Selecting the country level in the hierarchy limits the analysis to those devices that are within the zones and locations under that country:


The tags also allow to filter the devices in the analysis screens by type of building:


Furthermore, the hierarchy of locations and tags can be used to analyse multiple devices in Advance Analytics, by aggregating the consumptions for all the locations under a hierarchy level, or to add only the consumption of those locations with a given tag.


Example 2 - Companies following tenant billing strategies


For tenant billing, the proposal for a hierarchy of locations would be to use as the first level of the hierarchy cities (if the company works in several cities); as the second level of hierarchy buildings, both being zones.

The following level in the hierarchy would be locations and would represent an apartment in that specific building.
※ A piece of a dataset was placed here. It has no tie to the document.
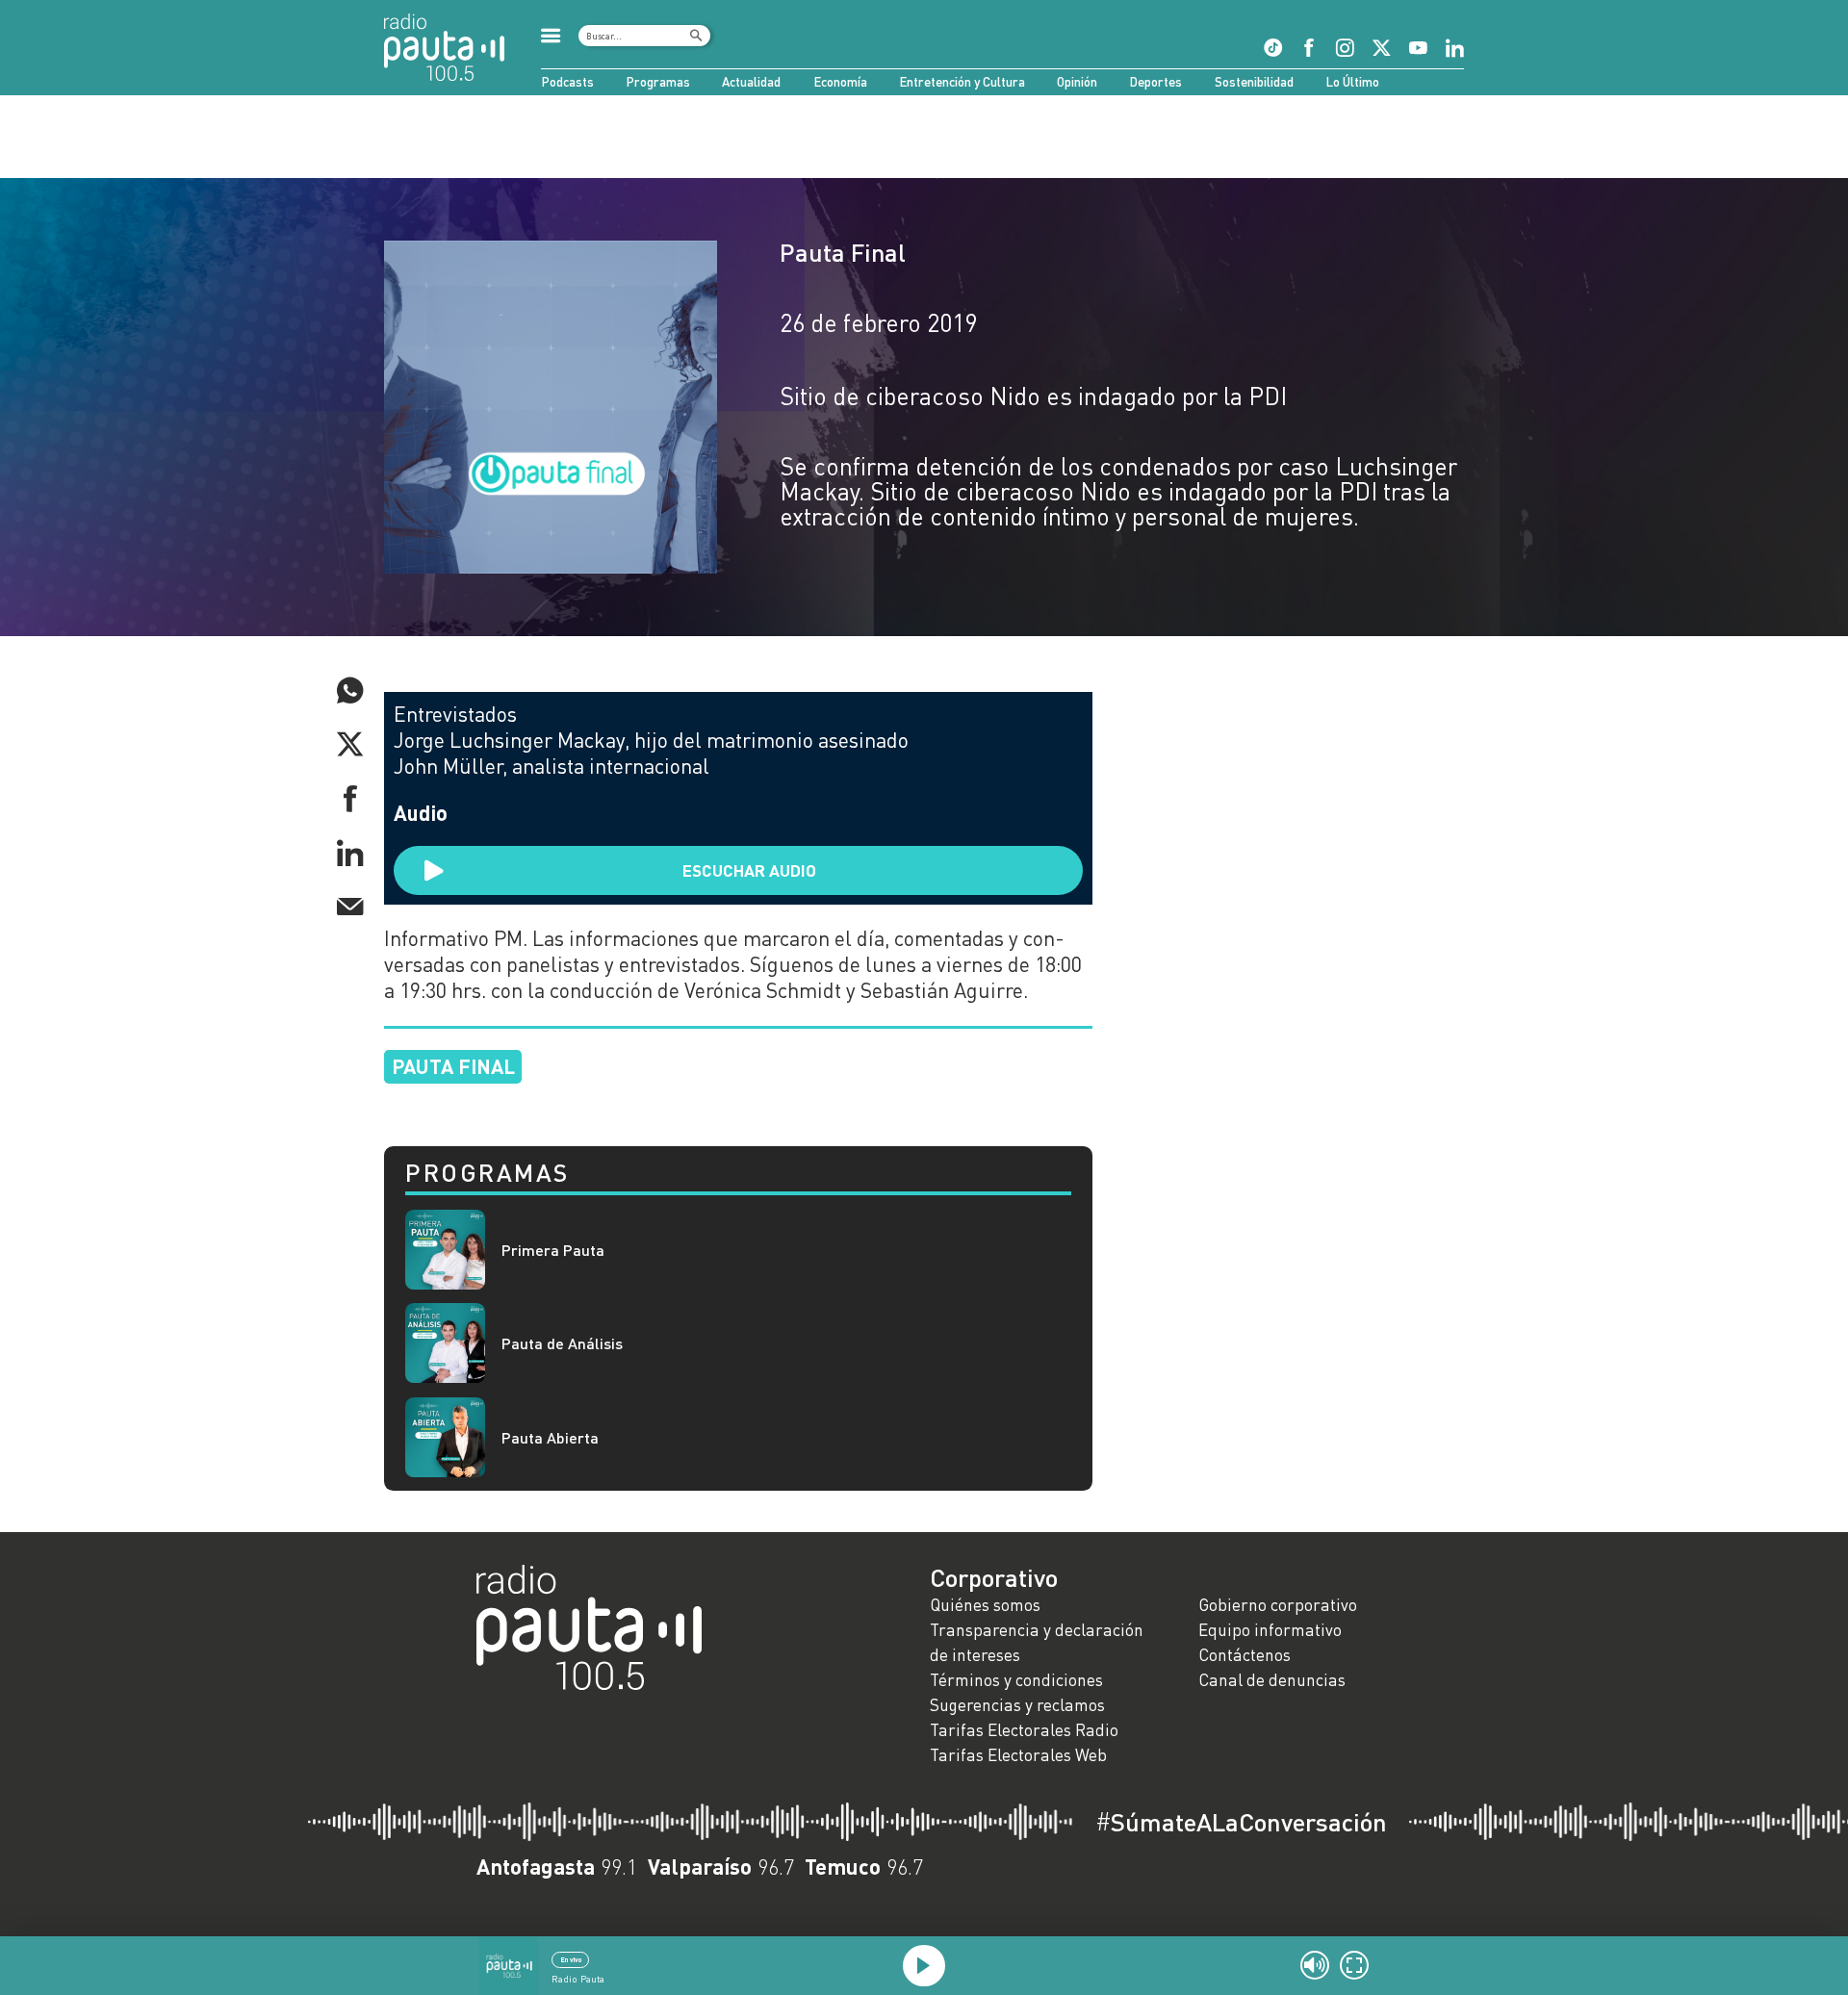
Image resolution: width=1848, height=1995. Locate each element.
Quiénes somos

In case parts of the apartment (like different rooms) were also of interest, they could be represented by sub-locations, and would become the last elements of the hierarchy.

This way, the consumption of each area inside the apartment could be analysed, and the buildings could be aggregated geographically.


Example 3 - Companies with several business units or building typologies

In this case, it would be interesting to analyse each of the business units. If necessary, also establish a differentiation between cities. Translating it into the hierarchy of locations, it should be organised as follows:


Through this organisation, the buildings could be easily aggregated by area and building type, which would ease the identification of consumptions out of normality. 

The additional use of tags would help even more to customise the analysis.